DOCUMENT EXCERPT below:

The wave of digital transformation and automation sweeping across business domains has also upended the workplace and job market at large. It does have its share of challenges—work intensification, mental wellness of employees and so on. But for the most part, it offers a new window of opportunities with enhanced productivity growth, new job markets to tap, better work‐life balance and, possibly, higher pay.
While automation and digital transformation have been in the works for several years, the COVID-19 pandemic has led to a reconceptualization of the nature of work and the workplace. It also accelerated the shift of services and people’s livelihoods onto virtual and digital platforms. The digitalization of the job market covers a mix of occupations such as quick commerce and its on-demand delivery workforce, to ‘influencers’ who earn with their activities on social media channels as also super-skilled software developers working remotely.
But as a report by the International Labour Organization (ILO) flagged, “Digital workers are distributed around the world with an asymmetrical organisation of labour. Digital workers are generally young and male. The skill levels of digital workers are heterogeneous, though with greater representation among those who are highly skilled. Overall, digitalization has penetrated almost all major economic sectors and changed the structure of the labour market.”
As a result, non-traditional forms of employment relations, such as casual work, are becoming dominant.
Employers need to tackle concerns about repercussions for the quality of jobs. On the plus side, there is flexibility but it comes tagged with a huge amount of precarious and unpaid work. Research suggests that digital employment can increase economic inclusion, but there is evidence of explicit or inexplicit forms of discrimination based on location, ethnicity, religion, and gender.
Another critical aspect is how the workforce across sectors is getting tech-oriented. As this report pointed out, “JP Morgan is still a financial services company but has mushroomed to over 50,000 employees in its Information Technology (IT) organisation while cutting its core banking staff as it reshapes to become a digital and technology-centric bank. Its annual IT budget now exceeds $11 billion, more than the annual revenues of several companies in the S&P 500 Index comprising companies with large market capitalisation.”
Skill gap, training
The new job market is also characterised by how employees’ skill composition has been challenged as the requirements are tilted towards more advanced digital skills, which are in short supply.

End of DOCUMENT EXCERPT.
RECORD EXCERPTS below:

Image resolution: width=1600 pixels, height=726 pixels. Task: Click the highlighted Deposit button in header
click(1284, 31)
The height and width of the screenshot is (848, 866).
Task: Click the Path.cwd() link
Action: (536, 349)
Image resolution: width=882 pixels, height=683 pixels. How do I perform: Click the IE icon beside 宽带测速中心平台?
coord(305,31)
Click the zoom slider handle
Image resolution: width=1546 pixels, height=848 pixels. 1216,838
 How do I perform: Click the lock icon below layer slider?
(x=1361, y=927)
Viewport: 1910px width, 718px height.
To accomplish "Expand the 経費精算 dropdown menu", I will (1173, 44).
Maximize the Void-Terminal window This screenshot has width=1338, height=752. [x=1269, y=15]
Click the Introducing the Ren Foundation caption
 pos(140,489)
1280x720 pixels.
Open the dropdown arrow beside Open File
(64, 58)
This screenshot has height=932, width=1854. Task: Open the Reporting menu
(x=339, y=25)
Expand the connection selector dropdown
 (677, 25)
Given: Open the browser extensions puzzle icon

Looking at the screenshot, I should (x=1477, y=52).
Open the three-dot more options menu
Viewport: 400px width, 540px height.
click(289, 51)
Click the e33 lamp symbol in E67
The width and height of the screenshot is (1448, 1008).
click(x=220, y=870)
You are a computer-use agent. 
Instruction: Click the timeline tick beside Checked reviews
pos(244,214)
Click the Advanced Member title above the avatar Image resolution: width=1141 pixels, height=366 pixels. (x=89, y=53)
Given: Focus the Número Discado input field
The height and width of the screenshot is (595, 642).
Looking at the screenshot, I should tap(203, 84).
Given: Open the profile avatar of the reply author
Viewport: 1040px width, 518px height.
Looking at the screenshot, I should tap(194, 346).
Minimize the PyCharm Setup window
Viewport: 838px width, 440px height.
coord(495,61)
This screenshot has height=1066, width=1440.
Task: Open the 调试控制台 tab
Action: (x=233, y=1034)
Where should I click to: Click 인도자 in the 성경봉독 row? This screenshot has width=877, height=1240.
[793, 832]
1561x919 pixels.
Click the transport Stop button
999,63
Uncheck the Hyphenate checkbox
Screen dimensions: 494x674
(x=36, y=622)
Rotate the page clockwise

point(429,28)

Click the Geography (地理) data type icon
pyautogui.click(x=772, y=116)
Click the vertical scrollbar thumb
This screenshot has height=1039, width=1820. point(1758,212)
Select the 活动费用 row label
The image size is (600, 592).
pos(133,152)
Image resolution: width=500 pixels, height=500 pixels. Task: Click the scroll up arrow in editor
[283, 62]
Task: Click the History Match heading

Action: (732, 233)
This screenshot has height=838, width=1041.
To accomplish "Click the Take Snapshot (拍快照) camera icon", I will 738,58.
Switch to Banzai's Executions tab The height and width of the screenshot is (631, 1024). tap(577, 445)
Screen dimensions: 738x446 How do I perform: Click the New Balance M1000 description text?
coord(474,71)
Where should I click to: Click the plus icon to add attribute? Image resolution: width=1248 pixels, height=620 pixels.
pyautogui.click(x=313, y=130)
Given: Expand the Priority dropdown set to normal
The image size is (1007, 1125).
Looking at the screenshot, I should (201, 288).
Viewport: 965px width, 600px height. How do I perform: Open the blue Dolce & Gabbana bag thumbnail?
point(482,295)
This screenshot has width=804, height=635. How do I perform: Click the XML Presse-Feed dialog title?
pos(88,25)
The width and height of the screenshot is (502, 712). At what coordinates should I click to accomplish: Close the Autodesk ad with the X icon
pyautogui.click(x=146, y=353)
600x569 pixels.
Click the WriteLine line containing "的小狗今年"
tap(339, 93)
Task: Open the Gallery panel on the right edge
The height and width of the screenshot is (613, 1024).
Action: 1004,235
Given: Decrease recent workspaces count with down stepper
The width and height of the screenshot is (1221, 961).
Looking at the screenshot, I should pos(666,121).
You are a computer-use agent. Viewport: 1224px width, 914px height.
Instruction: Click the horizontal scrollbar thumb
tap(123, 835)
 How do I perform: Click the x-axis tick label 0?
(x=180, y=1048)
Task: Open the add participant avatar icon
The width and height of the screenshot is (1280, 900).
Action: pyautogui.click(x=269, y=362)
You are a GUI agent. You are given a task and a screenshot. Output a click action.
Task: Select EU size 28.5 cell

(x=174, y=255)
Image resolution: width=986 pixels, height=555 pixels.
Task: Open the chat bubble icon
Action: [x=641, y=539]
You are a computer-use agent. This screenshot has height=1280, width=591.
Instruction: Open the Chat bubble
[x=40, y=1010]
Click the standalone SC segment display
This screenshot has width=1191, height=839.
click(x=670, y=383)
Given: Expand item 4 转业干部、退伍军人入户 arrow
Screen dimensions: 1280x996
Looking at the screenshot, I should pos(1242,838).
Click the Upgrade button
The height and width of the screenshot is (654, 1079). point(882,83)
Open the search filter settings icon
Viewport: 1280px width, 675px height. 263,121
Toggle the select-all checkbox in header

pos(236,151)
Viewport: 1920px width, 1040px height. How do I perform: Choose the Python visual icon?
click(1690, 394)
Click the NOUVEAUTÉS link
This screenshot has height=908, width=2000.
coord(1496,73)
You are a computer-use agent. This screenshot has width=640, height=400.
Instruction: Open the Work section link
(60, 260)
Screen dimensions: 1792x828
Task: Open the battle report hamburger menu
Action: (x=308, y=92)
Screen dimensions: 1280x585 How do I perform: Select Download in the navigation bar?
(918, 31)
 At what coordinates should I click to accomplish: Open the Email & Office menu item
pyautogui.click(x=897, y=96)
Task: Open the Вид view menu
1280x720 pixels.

End of RECORD EXCERPTS.

EXERCISES >>
1. Set down, word for word, the stretch of the digital workforce article from "Skill gap, training" through "in short supply.".
2. In the digital workforce article, shorten the paragraph that begins "Employers need to tackle concerns" while keeping its main facts.
3. Extend the digital workforce article with a few more sentences that pick up right after its final sentence.

ACTIVITY ANSWERS >>
1.
Skill gap, training
The new job market is also characterised by how employees’ skill composition has been challenged as the requirements are tilted towards more advanced digital skills, which are in short supply.

2. Employers must address concerns about job quality. Digital work brings flexibility, but also a great deal of precarious and unpaid work. Research suggests it can increase economic inclusion, yet there is evidence of explicit or inexplicit discrimination based on location, ethnicity, religion, and gender.

3.
India will need 30 million digitally skilled professionals by 2026, and as much as half of the current workforce would need to reskill themselves in areas of emerging technologies, according to a report.
The report states that over 2 million jobs in artificial intelligence, cybersecurity and blockchain are expected to remain vacant this year. This is mainly attributed to the skill gap.
The problem is accentuated as the number of people in the working age group is expected to reach 1 billion by 2030.
However, this presents an opportunity as it creates a huge potential in vocational training and re-skilling businesses. Existing companies would need to strike partnerships or develop their own training programs to keep their employees future-ready.
HR desks need to prepare themselves for developing a skill matrix and conducting skill audits, targeting specific learning journeys, intermingling upskilling within the company culture, and creating a comprehensive skill development strategy.
According to the World Economic Forum, investment in upskilling could potentially lift India’s economy by $570 billion by adding 2.3 million jobs by 2030.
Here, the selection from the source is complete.